Sono le prime indicazioni che potrebbero emergere dalle linee guida al vaglio di un tavolo tecnico voluto dall’assessore regionale alle Attività produttive e Turismo, Sergio Emidio Bini, e coordinato da PromoturismoFVG, per ripensare la riapertura degli stabilimenti balneari sulle spiagge di tutta la costa del Friuli Venezia Giulia.
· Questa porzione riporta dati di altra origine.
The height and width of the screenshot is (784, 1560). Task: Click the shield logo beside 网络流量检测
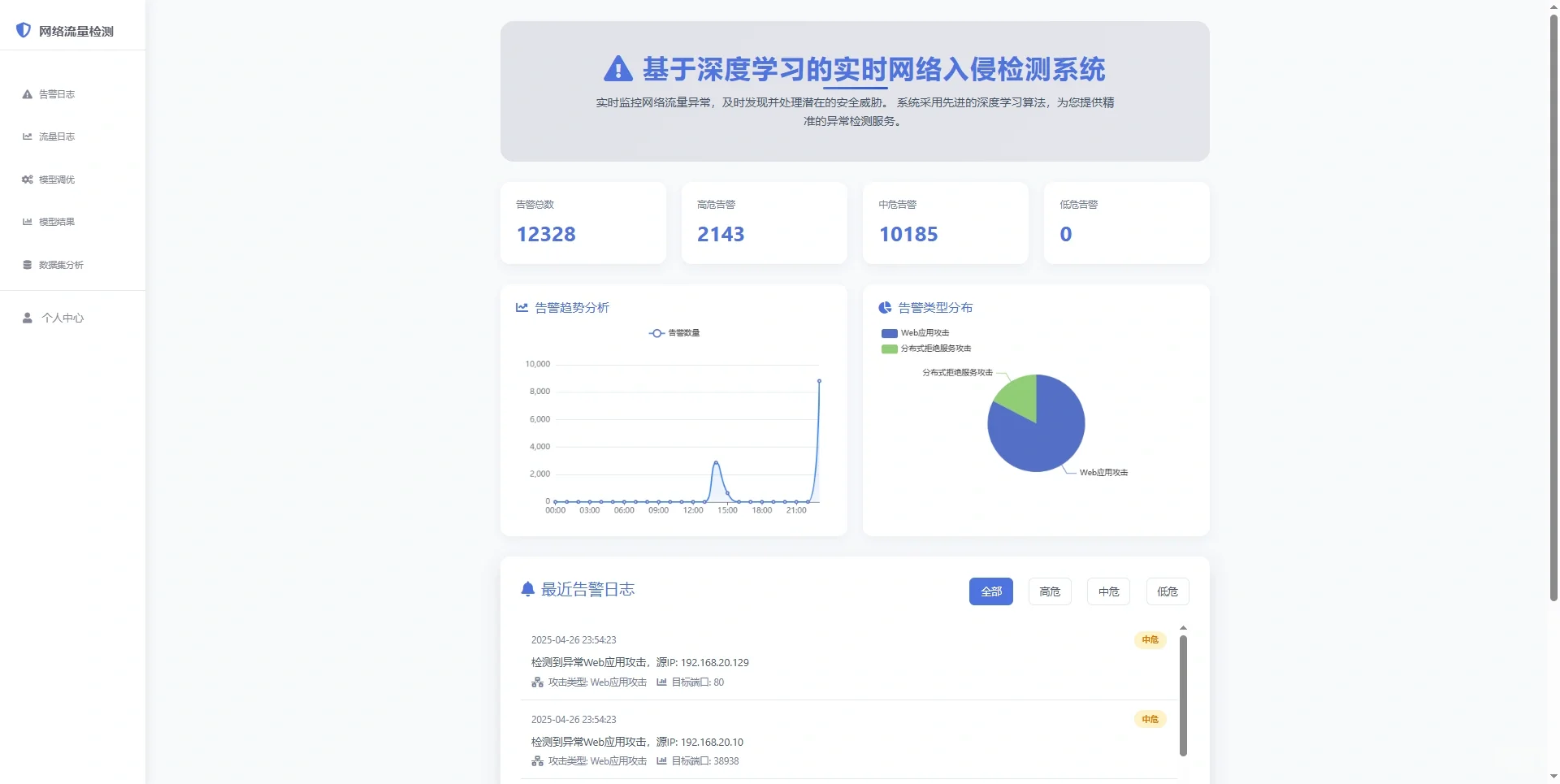click(x=24, y=30)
«Le linee guida – spiega Bini – rappresentano da un lato la risposta ai vincoli sanitari che potrebbero esserci imposti per contrastare la diffusione del Covid-19, dall’altro consentono di iniziare ad innalzare il livello qualitativo del prodotto perché la sfida che abbiamo davanti non è, solo, quella di rendere compatibili o fruibili le spiagge con le prescrizioni che saranno imposte, ma di iniziare una vera e propria trasformazione del prodotto per migliorare il servizio e innovare l’offerta. Insomma l’intento è stimolare i gestori a innovare ora per dare una risposta all’oggi, ma pensando anche al futuro».
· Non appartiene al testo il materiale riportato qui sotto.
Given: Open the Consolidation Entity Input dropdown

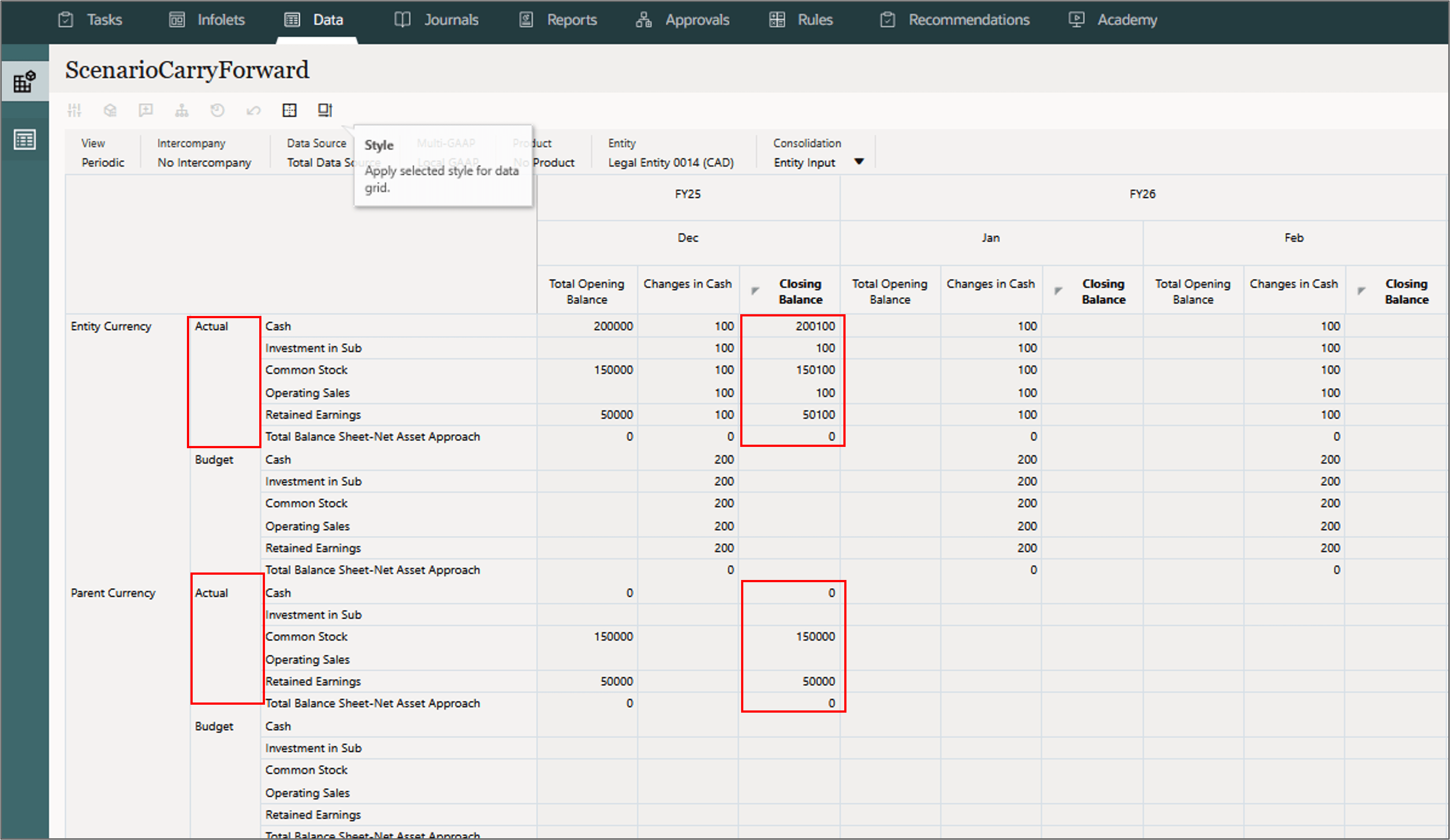Looking at the screenshot, I should pyautogui.click(x=858, y=162).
Per quanto riguarda l’accesso alle spiagge si sta valutando l’introduzione di dispositivi in considerazione dei vari scenari che saranno delineati dai vincoli sanitari. Tra le ipotesi, c’è l’uso di un braccialetto riconoscitivo, da consegnare all’ingresso, che consenta al cliente di muoversi liberamente, di fruire dei vari servizi all’interno dello stabilimento limitando al minimo l’utilizzo di pulsanti, maniglie o il maneggio dei contanti.